TASK ->
Locate every line in the listing below that contains the word "kitchen", and copy each of those lines in full.

[Screenshot and document pointing data]
## start
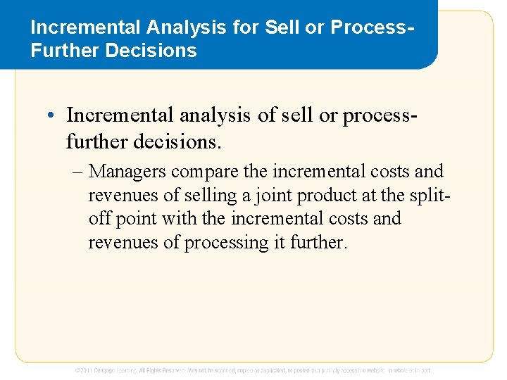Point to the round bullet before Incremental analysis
pos(55,115)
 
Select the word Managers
pos(127,172)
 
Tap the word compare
pos(202,172)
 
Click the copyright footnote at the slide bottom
pos(254,369)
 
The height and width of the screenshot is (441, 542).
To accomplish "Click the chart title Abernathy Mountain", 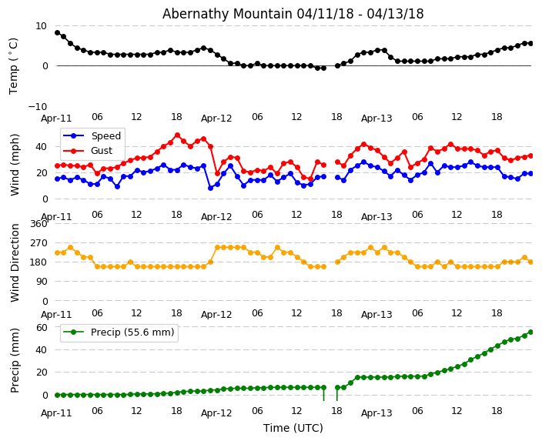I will click(293, 14).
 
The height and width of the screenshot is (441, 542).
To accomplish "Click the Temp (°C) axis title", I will click(14, 65).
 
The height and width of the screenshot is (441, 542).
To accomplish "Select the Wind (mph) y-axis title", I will click(15, 164).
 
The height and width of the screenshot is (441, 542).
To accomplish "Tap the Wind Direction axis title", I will click(15, 262).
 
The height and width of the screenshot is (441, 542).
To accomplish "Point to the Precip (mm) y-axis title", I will click(15, 360).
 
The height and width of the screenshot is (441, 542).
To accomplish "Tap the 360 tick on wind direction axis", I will click(38, 224).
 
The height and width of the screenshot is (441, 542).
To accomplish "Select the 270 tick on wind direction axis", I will click(38, 243).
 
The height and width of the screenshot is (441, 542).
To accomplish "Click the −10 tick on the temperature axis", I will click(38, 106).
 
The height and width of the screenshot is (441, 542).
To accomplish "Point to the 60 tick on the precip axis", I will click(42, 327).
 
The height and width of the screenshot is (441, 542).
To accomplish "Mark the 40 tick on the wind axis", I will click(42, 145).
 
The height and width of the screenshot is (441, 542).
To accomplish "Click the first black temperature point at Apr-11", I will click(57, 32).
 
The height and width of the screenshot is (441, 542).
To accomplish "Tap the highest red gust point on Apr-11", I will click(177, 135).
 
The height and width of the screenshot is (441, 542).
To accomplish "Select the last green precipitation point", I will click(530, 332).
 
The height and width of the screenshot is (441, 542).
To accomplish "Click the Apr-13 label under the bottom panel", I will click(376, 413).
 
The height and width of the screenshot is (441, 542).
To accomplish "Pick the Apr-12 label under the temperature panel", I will click(216, 119).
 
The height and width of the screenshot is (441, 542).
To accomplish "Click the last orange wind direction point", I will click(530, 262).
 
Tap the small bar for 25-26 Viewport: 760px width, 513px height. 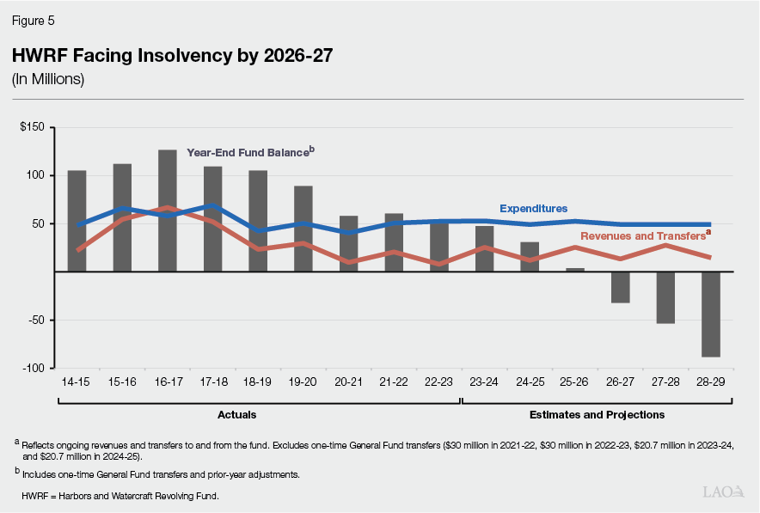point(575,270)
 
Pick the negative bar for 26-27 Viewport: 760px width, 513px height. point(621,287)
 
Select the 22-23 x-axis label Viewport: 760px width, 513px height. point(438,382)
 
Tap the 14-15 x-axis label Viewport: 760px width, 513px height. point(77,382)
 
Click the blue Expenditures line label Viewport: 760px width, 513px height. point(533,208)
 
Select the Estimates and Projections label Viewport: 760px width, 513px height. point(598,415)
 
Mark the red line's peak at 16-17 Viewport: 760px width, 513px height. point(168,208)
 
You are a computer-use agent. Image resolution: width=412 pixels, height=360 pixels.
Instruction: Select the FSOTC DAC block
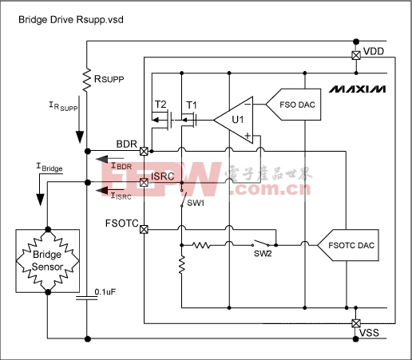pyautogui.click(x=349, y=245)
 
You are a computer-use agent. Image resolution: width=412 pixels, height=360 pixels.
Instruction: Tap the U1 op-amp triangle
pyautogui.click(x=233, y=120)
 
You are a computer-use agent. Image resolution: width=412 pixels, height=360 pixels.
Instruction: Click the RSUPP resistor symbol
pyautogui.click(x=87, y=80)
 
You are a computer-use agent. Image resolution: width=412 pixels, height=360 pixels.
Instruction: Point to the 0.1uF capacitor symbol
pyautogui.click(x=87, y=298)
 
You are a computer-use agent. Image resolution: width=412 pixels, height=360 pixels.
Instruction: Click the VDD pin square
pyautogui.click(x=356, y=55)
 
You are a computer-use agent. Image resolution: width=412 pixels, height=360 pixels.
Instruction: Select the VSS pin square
pyautogui.click(x=356, y=323)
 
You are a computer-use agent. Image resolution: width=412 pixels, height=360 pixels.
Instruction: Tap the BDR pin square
pyautogui.click(x=144, y=152)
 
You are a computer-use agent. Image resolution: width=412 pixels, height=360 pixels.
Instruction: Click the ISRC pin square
pyautogui.click(x=144, y=182)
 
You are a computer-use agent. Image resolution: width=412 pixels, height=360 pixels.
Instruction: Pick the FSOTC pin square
pyautogui.click(x=144, y=229)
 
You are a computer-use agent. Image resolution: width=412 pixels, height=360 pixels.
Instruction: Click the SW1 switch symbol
pyautogui.click(x=183, y=198)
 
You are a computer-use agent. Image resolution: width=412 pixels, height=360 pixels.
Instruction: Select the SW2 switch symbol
pyautogui.click(x=261, y=243)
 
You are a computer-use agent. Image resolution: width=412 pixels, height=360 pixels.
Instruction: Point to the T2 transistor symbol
pyautogui.click(x=162, y=121)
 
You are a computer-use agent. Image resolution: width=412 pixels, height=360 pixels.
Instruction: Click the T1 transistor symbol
pyautogui.click(x=189, y=121)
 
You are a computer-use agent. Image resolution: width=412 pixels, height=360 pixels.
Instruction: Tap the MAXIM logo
pyautogui.click(x=357, y=89)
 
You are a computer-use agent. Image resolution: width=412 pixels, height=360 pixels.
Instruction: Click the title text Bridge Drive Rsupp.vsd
pyautogui.click(x=71, y=20)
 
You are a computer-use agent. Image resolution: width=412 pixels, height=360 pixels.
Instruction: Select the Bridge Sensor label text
pyautogui.click(x=47, y=260)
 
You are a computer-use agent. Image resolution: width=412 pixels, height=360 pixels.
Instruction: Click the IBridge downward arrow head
pyautogui.click(x=40, y=200)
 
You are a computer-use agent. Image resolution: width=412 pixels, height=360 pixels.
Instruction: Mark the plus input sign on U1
pyautogui.click(x=248, y=136)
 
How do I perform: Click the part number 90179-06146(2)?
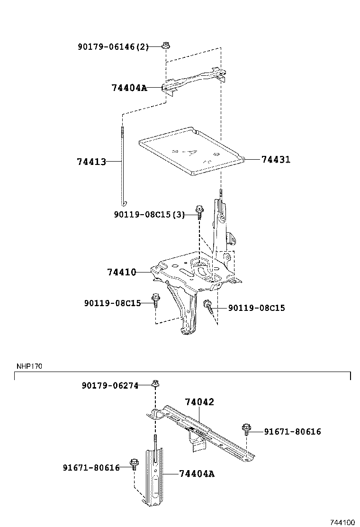click(113, 46)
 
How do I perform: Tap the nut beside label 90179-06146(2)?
click(166, 46)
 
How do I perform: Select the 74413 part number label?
click(90, 162)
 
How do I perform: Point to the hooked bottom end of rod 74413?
click(123, 203)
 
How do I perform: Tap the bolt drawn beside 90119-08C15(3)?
click(199, 211)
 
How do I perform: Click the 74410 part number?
click(121, 272)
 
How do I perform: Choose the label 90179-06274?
click(109, 386)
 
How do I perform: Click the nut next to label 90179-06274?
click(155, 383)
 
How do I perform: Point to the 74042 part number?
click(199, 402)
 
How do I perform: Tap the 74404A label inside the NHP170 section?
click(197, 473)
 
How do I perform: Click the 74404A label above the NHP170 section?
click(129, 88)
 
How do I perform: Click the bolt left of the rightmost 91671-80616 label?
click(246, 429)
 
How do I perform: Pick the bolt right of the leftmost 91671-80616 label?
click(134, 463)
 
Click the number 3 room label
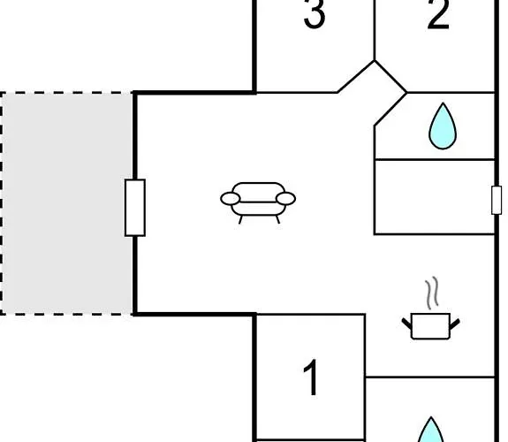[315, 13]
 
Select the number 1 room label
[311, 377]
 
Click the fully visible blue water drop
[443, 126]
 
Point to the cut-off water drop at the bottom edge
[431, 431]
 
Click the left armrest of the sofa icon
[231, 199]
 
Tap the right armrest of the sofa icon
[285, 199]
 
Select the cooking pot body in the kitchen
[430, 326]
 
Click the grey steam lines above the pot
[432, 293]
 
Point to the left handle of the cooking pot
[406, 324]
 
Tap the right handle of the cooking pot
[454, 324]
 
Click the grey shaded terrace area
[67, 203]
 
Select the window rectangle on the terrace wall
[135, 208]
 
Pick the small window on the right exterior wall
[497, 200]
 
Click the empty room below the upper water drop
[435, 197]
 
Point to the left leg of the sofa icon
[240, 219]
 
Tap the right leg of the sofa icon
[277, 219]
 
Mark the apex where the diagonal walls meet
[375, 61]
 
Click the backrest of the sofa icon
[258, 192]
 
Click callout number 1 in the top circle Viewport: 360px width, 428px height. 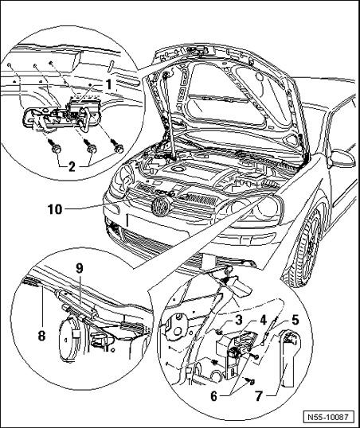[x=109, y=84]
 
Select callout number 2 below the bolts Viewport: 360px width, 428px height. [x=72, y=166]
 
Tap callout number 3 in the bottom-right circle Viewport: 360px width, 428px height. [x=239, y=320]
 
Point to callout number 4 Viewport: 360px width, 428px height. [x=263, y=320]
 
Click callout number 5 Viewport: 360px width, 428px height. [x=295, y=320]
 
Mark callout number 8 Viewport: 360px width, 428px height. [x=41, y=336]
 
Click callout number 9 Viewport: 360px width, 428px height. [x=80, y=268]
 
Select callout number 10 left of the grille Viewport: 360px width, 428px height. [x=55, y=210]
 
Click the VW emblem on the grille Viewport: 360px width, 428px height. [x=161, y=207]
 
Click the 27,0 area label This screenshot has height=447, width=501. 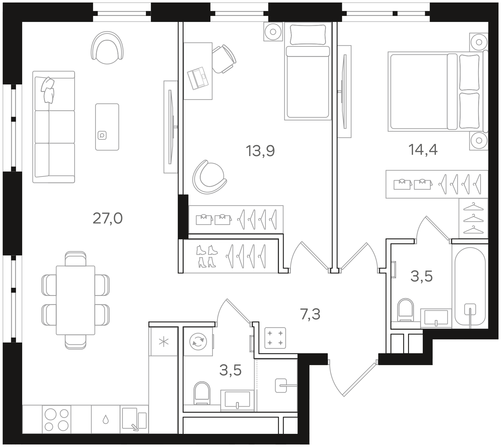click(x=107, y=218)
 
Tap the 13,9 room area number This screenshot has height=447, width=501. click(x=260, y=151)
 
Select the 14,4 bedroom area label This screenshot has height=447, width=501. click(x=423, y=150)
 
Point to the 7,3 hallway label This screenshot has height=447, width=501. click(x=310, y=314)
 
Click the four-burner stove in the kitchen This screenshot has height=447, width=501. click(x=56, y=419)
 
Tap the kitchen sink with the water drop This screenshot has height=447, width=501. click(x=106, y=419)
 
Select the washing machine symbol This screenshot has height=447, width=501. click(x=198, y=341)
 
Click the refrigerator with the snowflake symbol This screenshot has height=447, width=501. click(x=163, y=341)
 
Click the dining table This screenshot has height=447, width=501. click(x=75, y=300)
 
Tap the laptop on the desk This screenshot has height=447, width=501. click(x=198, y=78)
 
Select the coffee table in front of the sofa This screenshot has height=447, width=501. click(x=107, y=127)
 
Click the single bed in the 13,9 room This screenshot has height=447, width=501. click(x=308, y=71)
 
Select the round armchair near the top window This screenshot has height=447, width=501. click(x=107, y=48)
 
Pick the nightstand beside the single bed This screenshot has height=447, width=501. click(x=273, y=32)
## end
SOLUTION TO THIS EXERCISE ->
Select the cooking pot body in the kitchen
Click the four-burner stove in the kitchen This screenshot has height=447, width=501. click(x=56, y=419)
Tap the kitchen sink with the water drop This screenshot has height=447, width=501. click(x=106, y=419)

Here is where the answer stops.